▸ What is expected:
Count the lines in the listing below that contain the string "Given", and give only the number.

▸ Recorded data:

━━━━━━━━━━━━━━━━

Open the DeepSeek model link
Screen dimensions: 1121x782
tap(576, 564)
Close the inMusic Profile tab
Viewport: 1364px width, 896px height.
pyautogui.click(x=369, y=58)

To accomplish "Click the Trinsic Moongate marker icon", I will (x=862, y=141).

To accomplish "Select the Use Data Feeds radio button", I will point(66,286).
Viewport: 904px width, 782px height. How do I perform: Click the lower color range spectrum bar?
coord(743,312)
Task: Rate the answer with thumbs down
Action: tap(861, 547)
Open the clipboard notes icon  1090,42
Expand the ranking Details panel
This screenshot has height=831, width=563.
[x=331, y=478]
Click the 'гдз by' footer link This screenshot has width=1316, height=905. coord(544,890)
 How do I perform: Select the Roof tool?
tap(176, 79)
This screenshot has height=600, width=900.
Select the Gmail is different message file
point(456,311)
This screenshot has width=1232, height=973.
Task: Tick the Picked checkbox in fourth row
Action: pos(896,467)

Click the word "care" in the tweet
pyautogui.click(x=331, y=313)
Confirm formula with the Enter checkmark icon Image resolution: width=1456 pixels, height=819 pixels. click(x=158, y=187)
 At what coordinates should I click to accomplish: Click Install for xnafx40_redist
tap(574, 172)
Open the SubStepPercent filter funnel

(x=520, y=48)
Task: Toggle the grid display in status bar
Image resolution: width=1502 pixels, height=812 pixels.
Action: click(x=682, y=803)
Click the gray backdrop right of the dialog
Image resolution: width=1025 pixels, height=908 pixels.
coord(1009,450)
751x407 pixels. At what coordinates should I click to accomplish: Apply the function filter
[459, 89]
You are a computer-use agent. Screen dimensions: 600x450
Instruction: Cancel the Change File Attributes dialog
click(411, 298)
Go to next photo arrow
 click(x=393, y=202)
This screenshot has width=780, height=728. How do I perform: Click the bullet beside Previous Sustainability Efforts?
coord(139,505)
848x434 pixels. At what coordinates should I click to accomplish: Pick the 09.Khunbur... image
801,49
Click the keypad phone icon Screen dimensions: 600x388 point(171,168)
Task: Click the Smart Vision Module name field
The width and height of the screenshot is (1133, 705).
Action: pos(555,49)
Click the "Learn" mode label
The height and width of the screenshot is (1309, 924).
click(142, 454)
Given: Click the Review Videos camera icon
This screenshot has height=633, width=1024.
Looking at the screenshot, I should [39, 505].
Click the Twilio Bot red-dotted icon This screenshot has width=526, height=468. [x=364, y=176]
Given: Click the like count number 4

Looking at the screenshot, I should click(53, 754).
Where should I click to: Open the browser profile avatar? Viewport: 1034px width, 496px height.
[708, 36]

━━━━━━━━━━━━━━━━

▸ Correct result:
2